• **WHAT NEEDS TO BE DONE**: In the data below, find the line that contains "[button] (1092, 218)" and the line that contains "Twirll (1078, 704)". Copy both, plus every line between them, exactly.

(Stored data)
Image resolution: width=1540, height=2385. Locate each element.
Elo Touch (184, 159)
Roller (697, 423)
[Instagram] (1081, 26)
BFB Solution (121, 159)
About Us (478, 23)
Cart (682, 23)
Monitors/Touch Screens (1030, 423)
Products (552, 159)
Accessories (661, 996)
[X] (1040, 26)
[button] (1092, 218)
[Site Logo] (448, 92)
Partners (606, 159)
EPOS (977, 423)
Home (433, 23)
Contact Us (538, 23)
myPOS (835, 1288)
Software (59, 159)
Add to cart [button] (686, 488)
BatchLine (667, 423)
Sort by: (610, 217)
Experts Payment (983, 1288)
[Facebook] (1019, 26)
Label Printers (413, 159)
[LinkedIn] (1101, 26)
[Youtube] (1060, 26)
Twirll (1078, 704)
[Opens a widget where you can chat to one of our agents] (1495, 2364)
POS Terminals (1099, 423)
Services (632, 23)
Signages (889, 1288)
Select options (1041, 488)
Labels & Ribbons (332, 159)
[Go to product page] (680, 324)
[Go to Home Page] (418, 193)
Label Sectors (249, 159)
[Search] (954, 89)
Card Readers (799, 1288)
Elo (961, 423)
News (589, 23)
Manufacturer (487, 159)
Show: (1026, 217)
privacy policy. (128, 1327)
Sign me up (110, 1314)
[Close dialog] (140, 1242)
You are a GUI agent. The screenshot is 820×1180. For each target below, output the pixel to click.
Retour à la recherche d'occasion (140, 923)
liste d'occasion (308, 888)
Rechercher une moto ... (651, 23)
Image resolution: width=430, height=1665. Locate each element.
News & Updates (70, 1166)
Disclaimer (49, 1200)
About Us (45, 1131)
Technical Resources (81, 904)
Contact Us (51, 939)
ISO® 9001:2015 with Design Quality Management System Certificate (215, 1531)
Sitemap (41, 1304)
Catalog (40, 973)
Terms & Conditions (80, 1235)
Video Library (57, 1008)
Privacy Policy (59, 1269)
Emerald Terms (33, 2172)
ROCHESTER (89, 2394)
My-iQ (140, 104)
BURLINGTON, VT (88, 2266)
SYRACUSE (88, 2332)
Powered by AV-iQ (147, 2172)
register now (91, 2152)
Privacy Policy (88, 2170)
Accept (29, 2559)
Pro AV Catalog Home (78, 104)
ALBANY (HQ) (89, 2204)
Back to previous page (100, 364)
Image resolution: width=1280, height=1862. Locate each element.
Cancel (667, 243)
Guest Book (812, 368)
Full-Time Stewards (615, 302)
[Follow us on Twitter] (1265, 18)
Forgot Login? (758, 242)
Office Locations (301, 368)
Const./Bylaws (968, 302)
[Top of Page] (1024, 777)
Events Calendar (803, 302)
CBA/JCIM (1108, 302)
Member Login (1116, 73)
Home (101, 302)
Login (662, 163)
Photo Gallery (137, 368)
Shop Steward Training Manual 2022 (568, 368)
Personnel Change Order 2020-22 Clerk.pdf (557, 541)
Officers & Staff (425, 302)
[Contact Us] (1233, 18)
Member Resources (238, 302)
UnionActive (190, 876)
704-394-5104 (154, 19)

• **ANSWER TO THE PROBLEM**:
[button] (1092, 218)
[Site Logo] (448, 92)
Partners (606, 159)
EPOS (977, 423)
Home (433, 23)
Contact Us (538, 23)
myPOS (835, 1288)
Software (59, 159)
Add to cart [button] (686, 488)
BatchLine (667, 423)
Sort by: (610, 217)
Experts Payment (983, 1288)
[Facebook] (1019, 26)
Label Printers (413, 159)
[LinkedIn] (1101, 26)
[Youtube] (1060, 26)
Twirll (1078, 704)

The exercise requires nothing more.